This summer (2013) I am visiting Chiang Mai with ATMA SEVA for a second time for two weeks. This time, my trip’s main focus is teaching English camps at various schools and developing monk chats in preparation to bring them to different schools in Arizona. In addition to this, I also have some opportunities to travel and really get to explore some of the locations I hadn’t been able to yet.
On one of these trips, I got the opportunity to visit Chiang Rai, near the Golden Triangle of Thai, Laos, and Burma. Through this experience, I was able to see two major borders and see how they operate.
While visiting Chiang Rai, Tony, Lily, David, and I (some of the team members) saw some really cool places. Our first day, we stopped at a restaurant after visiting the opium museum. Across the restaurant, we had a beautiful view of Laos across the river while sitting in Thailand. This was the first time I’ve been sitting in one country looking at another, which was really cool to think about!

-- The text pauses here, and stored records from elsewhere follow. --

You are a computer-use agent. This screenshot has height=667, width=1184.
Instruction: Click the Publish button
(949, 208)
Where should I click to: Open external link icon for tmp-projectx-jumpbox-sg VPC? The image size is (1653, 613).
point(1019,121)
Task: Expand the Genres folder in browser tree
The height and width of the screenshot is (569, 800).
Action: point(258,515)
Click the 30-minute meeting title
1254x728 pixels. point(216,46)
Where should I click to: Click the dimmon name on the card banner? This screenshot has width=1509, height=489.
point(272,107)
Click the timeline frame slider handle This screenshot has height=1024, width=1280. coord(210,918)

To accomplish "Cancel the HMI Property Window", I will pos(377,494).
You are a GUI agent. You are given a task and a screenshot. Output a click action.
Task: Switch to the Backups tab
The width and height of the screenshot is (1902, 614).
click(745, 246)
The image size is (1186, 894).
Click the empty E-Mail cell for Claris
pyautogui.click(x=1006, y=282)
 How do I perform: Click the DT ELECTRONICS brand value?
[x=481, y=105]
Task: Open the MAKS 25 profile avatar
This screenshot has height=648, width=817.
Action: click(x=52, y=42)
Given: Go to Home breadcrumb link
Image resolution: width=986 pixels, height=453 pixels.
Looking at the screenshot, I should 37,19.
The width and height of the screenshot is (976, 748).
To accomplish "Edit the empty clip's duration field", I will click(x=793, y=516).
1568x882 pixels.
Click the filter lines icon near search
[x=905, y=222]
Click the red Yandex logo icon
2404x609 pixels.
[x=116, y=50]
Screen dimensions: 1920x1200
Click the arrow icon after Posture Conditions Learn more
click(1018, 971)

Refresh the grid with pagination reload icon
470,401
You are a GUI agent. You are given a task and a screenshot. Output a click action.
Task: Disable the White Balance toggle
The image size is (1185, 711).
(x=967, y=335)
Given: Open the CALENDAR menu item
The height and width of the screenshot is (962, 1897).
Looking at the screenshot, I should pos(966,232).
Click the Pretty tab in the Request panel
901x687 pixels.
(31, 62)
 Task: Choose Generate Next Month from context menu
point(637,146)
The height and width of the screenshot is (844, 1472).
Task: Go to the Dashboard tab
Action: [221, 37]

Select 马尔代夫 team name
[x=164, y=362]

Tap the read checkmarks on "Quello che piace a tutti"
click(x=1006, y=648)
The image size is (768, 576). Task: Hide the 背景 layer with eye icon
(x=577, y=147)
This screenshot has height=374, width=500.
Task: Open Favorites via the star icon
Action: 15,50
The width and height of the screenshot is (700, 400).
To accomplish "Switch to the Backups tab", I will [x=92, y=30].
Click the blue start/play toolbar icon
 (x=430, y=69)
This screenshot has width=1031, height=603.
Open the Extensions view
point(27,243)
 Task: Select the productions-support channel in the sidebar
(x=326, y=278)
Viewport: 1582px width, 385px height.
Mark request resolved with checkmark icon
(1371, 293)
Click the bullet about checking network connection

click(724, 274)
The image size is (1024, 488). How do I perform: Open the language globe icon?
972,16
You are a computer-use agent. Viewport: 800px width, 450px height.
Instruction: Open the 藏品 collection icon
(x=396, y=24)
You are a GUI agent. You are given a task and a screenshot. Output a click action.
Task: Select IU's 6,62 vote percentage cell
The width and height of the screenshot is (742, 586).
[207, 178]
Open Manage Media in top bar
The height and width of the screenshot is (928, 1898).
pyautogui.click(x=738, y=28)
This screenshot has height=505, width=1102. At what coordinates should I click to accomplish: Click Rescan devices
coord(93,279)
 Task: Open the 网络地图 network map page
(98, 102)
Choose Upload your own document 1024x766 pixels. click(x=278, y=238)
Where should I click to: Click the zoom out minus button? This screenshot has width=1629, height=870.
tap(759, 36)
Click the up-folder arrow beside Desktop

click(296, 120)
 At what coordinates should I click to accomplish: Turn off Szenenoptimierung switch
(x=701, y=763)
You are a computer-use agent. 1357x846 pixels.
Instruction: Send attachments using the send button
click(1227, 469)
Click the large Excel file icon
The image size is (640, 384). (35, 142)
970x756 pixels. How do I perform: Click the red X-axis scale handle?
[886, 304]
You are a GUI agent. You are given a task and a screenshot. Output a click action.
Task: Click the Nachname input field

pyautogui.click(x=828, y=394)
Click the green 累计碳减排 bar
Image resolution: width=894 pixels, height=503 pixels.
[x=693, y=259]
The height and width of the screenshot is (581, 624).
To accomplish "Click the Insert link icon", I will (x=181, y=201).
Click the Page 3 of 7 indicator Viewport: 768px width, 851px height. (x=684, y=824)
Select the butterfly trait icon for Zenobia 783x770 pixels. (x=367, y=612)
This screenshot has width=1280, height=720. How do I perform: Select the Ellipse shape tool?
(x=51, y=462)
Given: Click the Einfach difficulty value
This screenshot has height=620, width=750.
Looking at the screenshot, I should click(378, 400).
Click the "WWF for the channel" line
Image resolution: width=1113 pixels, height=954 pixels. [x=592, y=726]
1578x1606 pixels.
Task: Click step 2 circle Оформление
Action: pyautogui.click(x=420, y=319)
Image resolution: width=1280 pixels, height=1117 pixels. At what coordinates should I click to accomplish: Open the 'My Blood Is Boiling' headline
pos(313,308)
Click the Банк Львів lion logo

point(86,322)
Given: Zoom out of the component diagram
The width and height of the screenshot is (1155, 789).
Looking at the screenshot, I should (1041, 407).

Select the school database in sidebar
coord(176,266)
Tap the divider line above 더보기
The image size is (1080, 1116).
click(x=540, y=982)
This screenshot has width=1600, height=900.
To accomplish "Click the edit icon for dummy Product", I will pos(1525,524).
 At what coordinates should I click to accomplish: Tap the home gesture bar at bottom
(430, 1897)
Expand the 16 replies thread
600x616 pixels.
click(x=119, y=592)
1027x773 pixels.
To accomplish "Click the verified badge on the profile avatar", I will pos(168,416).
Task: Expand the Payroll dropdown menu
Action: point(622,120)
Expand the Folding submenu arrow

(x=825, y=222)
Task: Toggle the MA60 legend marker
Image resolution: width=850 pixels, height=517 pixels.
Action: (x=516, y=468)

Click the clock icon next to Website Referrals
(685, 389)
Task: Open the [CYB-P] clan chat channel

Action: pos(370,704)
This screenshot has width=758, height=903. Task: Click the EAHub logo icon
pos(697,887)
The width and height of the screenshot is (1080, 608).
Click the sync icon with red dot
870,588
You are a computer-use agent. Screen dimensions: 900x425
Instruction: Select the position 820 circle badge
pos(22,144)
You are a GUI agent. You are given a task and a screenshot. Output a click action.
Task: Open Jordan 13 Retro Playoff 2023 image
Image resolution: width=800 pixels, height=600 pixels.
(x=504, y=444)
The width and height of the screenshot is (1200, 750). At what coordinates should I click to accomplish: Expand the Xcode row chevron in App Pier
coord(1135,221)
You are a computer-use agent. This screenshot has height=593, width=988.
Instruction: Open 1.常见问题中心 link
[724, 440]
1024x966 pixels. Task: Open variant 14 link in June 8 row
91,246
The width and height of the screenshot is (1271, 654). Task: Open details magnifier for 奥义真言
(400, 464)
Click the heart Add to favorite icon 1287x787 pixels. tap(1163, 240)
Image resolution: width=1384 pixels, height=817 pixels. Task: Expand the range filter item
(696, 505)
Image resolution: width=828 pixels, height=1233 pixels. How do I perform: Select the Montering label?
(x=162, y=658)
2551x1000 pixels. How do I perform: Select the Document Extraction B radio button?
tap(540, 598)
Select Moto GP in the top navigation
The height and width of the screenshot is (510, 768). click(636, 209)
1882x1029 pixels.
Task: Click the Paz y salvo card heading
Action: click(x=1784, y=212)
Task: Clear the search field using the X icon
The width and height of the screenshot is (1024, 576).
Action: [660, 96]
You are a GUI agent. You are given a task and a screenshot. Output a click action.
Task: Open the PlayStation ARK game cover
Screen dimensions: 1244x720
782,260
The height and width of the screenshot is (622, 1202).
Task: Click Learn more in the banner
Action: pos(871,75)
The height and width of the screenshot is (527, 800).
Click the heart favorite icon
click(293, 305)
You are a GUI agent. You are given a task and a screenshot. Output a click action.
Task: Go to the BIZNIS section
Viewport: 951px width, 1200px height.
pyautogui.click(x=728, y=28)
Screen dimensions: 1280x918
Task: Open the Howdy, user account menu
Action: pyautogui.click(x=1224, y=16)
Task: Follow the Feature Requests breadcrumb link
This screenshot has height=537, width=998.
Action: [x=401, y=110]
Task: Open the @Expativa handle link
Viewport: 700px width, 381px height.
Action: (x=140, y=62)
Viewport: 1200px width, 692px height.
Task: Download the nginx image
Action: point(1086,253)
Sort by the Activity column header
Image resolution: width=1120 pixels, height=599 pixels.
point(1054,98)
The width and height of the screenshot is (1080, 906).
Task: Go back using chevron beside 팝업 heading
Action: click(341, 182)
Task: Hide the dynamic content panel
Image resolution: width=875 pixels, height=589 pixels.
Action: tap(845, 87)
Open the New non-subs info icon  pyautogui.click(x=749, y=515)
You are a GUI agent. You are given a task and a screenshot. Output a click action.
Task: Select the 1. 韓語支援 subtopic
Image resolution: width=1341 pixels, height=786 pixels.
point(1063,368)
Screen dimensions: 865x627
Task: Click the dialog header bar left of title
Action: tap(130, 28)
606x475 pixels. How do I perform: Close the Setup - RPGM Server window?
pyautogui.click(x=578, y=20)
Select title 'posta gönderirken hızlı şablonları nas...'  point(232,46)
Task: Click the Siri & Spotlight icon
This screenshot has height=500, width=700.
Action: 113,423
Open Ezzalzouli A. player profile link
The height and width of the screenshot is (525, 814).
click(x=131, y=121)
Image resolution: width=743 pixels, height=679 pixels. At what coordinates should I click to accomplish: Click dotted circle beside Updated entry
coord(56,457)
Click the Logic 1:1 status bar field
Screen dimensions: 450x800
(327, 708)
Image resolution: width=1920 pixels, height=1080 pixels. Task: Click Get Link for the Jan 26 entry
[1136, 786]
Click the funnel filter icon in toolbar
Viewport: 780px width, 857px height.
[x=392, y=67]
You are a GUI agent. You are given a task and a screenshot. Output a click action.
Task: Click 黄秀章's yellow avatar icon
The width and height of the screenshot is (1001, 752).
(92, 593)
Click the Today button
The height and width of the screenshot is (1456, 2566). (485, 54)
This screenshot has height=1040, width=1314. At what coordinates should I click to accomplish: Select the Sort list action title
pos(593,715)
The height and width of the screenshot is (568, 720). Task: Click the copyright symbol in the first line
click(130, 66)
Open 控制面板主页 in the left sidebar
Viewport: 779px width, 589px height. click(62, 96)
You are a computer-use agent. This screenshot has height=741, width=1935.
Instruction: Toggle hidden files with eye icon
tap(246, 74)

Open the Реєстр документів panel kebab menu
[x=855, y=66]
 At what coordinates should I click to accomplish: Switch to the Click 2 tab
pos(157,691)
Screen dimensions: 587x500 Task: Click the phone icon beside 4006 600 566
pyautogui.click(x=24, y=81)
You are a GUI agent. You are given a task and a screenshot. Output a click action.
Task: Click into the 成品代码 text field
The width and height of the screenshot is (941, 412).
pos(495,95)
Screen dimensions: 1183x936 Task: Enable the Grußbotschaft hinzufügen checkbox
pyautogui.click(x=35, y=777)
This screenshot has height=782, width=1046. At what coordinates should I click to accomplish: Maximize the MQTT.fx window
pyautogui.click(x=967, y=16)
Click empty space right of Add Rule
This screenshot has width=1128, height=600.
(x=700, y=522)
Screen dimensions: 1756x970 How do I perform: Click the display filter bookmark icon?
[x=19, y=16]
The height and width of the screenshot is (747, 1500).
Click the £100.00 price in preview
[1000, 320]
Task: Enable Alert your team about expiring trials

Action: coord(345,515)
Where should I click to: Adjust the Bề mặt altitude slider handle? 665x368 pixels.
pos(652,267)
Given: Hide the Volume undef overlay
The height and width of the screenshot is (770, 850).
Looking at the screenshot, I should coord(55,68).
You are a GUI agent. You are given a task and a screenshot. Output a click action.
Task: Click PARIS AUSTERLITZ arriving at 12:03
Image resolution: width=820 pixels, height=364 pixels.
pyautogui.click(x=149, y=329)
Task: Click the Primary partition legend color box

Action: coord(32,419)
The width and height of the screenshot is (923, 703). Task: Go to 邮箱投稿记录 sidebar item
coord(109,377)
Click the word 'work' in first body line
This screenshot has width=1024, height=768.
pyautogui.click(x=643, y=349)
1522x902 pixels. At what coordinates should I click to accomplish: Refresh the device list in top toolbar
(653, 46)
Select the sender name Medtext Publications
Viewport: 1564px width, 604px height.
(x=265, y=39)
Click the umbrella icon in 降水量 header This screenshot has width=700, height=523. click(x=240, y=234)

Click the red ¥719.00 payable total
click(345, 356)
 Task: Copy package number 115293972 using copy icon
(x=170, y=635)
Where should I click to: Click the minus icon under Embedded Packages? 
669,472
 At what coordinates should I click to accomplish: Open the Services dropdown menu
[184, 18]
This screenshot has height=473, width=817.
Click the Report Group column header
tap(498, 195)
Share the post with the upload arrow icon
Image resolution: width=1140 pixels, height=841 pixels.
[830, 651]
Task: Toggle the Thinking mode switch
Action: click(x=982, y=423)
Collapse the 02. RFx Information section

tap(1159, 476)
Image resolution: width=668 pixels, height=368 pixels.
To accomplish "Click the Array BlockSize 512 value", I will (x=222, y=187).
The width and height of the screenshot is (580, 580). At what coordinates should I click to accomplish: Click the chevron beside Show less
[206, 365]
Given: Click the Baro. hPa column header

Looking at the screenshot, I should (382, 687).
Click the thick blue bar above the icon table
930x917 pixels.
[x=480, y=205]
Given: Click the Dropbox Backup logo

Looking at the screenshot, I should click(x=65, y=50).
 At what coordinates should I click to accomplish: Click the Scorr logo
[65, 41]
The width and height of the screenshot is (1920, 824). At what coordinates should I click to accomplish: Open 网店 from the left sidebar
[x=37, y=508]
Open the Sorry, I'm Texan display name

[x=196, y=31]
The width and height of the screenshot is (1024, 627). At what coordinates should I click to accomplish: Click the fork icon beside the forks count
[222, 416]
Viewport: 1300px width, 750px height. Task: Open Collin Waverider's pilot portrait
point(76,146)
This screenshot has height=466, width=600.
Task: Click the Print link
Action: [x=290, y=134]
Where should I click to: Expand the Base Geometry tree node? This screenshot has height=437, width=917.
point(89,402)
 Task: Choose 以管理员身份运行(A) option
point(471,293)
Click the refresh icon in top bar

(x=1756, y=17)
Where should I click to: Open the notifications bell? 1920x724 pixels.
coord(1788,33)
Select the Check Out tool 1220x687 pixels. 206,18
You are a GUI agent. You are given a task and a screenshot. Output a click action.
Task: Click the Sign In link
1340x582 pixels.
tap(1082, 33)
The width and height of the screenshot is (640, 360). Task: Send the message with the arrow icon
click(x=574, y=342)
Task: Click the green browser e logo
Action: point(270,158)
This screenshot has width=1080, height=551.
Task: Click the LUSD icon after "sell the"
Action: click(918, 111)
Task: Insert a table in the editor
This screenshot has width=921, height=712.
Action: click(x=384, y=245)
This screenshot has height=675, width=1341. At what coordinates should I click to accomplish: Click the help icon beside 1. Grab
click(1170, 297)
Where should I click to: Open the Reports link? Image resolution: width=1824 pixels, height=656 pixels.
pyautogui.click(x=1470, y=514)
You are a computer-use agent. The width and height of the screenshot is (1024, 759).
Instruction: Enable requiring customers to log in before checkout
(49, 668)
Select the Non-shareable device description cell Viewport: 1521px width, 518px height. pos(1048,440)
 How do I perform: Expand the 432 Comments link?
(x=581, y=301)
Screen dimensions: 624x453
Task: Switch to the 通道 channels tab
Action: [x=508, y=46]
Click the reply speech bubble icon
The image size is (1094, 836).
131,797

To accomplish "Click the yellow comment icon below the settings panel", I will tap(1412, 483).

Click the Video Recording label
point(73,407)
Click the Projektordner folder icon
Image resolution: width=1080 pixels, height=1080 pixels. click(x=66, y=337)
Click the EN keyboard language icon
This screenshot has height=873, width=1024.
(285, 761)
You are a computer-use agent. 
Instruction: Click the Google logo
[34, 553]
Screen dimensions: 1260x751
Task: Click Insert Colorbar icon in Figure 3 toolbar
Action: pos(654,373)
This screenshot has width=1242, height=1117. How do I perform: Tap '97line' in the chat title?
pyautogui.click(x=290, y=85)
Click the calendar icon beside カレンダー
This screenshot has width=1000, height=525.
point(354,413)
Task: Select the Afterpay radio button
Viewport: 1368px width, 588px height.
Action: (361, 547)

Before I saw Laos, I imagined some completely foreign land. While looking across, I found myself trying look for distinguishing factors between where I was and where I was looking. Seeing the borders on the map, I honestly at first almost thought that I would see a dark line separating the countries. Ultimately, I realized there was absolutely no difference. On both sides were the same beautiful green mountains, the same restaurants, and the same kind of people looking back at us. This made me realize how insignificant that border on the map is practically. These kinds of borders are just created by men to separate the world to try to create their personal territories.
After a scenic lunch, we went on a boat ride across the river to visit Laos for a bit. We toured a market that was near the dock. Still expecting vast differences between Laos and Thailand, I was surprised to see the striking similarities between the markets. They were selling the same cheap clothes, jewellery, souvenirs, exactly what the shops back in Chiang Rai were selling. This is when I realized that we were less than a mile away from the other markets, why would there be a major difference between the two? Just because there is a border between doesn’t change the fact that, because of the proximity, the cultures practically grew and developed together. The local people were crossing the river as casually as they would any river for their needs. Another cool thing that we saw that night was a really big casino on the Laos side, and Natch explained to us that pretty much every night boats go to and from Thailand and Laos because the people are really into the casino, it didn’t really matter that they had to travel to a different country! Things like this made boundaries becomes pretty much meaningless in the bigger picture. In the vision of a world without boundaries, although they seem necessary now, borders ultimately are serving to divide us in a time we need to unite to solve the world’s many problems.